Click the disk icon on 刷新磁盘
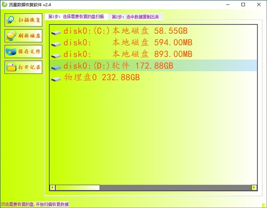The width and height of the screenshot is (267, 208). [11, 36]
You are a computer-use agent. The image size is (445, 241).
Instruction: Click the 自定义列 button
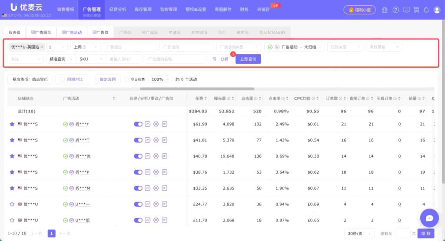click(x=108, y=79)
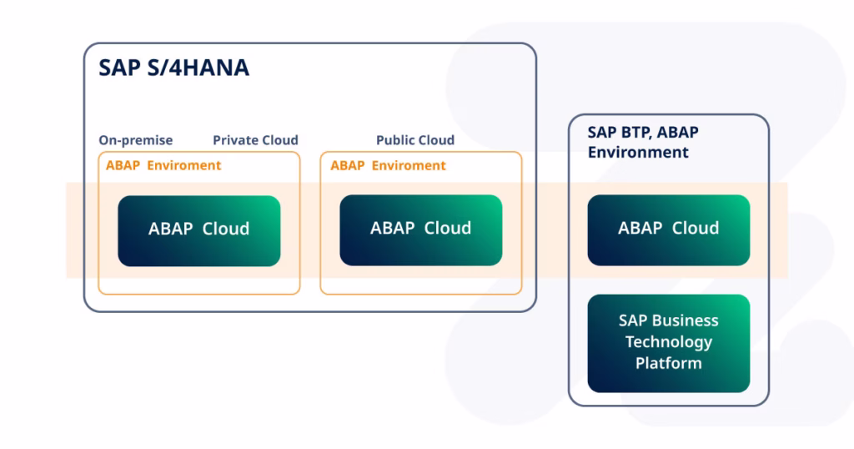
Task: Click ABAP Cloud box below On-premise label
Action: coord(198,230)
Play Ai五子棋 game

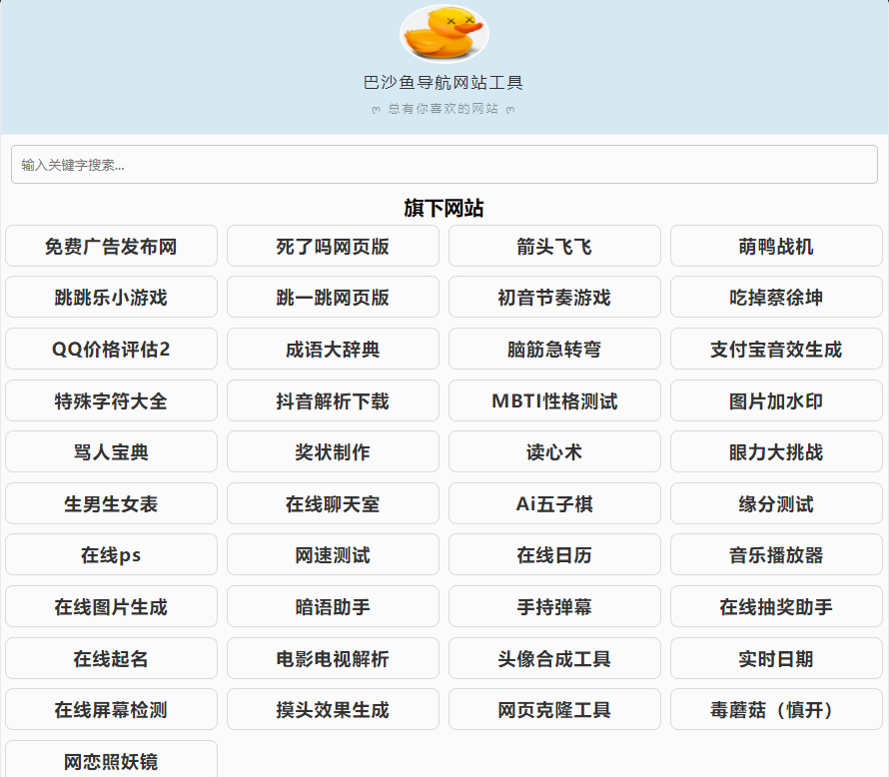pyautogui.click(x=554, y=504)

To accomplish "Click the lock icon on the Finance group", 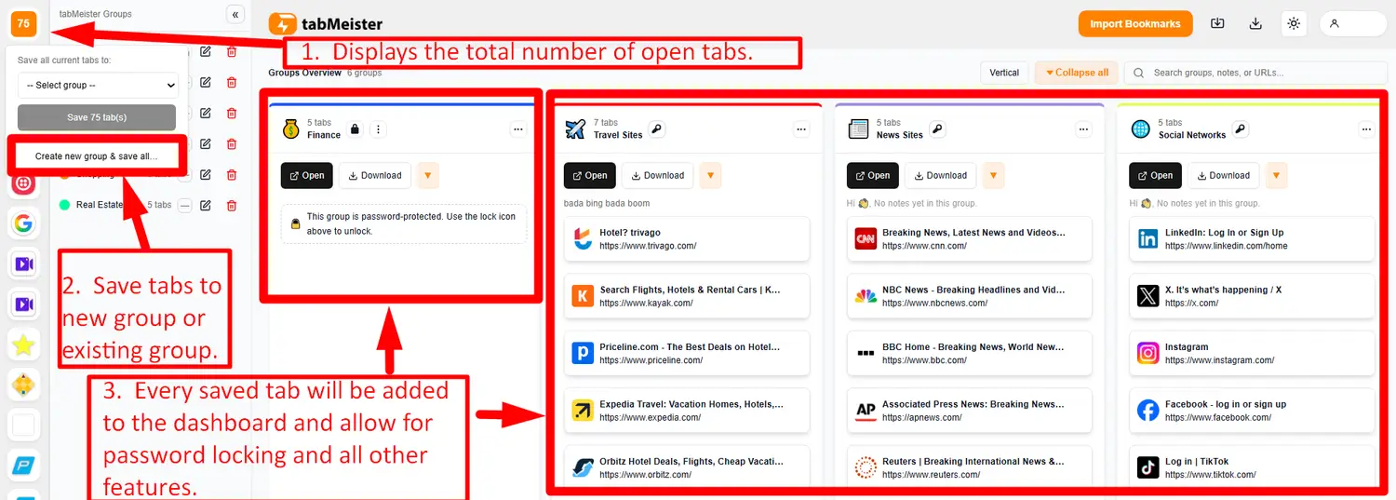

■ **Exercise prompt**: Beginning with the line where "You are a computer-use" appears, reproduce every remaining line of the listing above, the last one included, but none of the pictures.

■ **Expected answer**:
You are a computer-use agent. The image size is (445, 241).
Instruction: Click the 自定义列 button
click(x=108, y=79)
Task: Click ABAP Cloud box below On-premise label
Action: coord(198,230)
Play Ai五子棋 game

pyautogui.click(x=554, y=504)

To accomplish "Click the lock icon on the Finance group", 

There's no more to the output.